**ASSIGNED TASK**:
In the listing below, the lines starting with the line with "Click the audible and visible alarms text" and going on through the line with "Given: Add pink" are to be reproduced exactly, and only those.

**INPUT DATA**:

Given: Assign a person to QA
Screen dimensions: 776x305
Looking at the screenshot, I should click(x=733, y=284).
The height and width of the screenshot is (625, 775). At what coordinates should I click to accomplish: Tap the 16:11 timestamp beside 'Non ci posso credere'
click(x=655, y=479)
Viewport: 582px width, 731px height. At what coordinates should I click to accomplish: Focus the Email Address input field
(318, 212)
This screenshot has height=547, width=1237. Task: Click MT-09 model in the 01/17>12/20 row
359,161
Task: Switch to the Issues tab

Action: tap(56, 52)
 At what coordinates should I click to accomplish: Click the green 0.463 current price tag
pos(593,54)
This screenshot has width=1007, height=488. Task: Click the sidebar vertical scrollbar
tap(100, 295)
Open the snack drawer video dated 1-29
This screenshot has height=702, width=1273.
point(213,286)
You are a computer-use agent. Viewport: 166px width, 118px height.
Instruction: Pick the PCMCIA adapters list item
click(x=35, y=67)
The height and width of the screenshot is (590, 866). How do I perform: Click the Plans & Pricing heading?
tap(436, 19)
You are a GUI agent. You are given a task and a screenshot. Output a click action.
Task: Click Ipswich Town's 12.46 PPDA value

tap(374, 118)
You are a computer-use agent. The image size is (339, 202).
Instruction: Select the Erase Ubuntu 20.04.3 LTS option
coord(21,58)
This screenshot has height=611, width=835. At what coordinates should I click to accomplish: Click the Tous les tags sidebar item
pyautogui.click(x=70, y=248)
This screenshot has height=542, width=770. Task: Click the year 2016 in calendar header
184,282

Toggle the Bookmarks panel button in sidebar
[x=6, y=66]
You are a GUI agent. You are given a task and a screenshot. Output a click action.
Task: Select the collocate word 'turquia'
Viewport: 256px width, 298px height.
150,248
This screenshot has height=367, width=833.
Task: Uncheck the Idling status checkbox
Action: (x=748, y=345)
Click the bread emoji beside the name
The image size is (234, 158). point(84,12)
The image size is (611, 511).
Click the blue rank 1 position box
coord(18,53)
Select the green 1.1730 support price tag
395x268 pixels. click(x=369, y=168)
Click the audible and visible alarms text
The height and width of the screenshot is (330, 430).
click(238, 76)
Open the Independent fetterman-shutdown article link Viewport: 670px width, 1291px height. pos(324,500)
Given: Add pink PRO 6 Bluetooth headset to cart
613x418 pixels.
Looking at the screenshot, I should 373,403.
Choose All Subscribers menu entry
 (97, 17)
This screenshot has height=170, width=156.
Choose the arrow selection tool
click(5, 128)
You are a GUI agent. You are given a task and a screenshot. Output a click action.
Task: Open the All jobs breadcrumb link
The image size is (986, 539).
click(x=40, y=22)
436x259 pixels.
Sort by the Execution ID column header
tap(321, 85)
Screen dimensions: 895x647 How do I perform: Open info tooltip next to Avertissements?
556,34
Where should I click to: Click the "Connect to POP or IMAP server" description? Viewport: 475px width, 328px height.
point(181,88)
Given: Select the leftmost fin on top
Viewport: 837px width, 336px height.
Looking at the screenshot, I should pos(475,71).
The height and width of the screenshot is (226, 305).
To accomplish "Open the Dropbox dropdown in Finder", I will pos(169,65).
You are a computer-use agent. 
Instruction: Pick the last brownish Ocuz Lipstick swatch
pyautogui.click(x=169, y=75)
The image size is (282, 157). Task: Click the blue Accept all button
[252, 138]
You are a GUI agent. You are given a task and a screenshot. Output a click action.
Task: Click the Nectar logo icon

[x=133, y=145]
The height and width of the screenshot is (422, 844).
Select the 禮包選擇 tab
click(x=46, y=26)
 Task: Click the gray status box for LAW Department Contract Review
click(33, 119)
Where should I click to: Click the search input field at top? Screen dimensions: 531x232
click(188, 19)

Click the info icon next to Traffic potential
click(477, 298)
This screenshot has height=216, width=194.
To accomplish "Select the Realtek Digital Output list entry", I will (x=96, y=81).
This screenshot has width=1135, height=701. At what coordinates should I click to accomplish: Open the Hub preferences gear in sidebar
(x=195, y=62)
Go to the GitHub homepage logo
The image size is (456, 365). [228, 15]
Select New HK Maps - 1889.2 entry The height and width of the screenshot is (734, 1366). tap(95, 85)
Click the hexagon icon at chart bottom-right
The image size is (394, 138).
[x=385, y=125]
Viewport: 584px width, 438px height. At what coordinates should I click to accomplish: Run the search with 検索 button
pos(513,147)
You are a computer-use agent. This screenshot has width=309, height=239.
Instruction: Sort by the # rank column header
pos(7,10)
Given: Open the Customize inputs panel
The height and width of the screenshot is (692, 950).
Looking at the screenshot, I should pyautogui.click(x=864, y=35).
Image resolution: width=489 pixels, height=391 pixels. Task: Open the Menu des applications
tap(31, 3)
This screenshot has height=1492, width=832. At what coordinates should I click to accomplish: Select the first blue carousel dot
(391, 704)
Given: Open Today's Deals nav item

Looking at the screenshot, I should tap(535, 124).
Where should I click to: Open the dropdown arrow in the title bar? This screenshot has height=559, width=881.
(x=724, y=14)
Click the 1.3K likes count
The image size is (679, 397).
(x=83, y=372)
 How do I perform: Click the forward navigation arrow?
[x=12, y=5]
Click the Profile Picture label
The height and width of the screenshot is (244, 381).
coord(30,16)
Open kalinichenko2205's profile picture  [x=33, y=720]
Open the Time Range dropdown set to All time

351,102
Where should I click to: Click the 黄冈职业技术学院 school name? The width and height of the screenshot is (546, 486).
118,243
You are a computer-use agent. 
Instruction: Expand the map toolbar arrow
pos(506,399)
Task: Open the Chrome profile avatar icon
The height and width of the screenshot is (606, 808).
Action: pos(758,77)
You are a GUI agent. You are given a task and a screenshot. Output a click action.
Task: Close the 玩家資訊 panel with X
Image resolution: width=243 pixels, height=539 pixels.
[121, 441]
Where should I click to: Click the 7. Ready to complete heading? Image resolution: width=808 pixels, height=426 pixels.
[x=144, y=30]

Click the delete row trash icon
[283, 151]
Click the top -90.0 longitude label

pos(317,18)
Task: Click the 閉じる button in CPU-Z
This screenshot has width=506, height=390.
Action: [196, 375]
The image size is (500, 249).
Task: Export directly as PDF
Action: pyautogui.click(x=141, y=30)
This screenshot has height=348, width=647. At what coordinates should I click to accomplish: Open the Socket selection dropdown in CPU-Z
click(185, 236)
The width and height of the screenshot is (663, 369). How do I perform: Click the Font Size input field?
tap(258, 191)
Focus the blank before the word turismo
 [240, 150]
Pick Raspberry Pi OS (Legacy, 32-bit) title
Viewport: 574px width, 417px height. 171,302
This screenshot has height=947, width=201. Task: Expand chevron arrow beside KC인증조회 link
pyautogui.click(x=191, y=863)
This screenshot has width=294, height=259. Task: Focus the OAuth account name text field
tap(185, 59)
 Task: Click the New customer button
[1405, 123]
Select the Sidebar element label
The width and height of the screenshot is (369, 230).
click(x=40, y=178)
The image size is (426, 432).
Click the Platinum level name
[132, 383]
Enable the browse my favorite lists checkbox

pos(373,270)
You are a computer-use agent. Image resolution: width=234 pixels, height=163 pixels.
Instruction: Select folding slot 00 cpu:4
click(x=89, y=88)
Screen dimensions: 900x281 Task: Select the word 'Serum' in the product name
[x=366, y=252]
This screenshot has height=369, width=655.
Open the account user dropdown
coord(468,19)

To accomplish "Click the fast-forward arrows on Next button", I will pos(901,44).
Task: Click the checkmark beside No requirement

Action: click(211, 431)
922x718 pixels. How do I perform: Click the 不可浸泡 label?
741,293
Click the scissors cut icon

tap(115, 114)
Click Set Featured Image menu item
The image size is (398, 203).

**RESULT**:
Click the audible and visible alarms text
The height and width of the screenshot is (330, 430).
click(238, 76)
Open the Independent fetterman-shutdown article link Viewport: 670px width, 1291px height. pos(324,500)
Given: Add pink PRO 6 Bluetooth headset to cart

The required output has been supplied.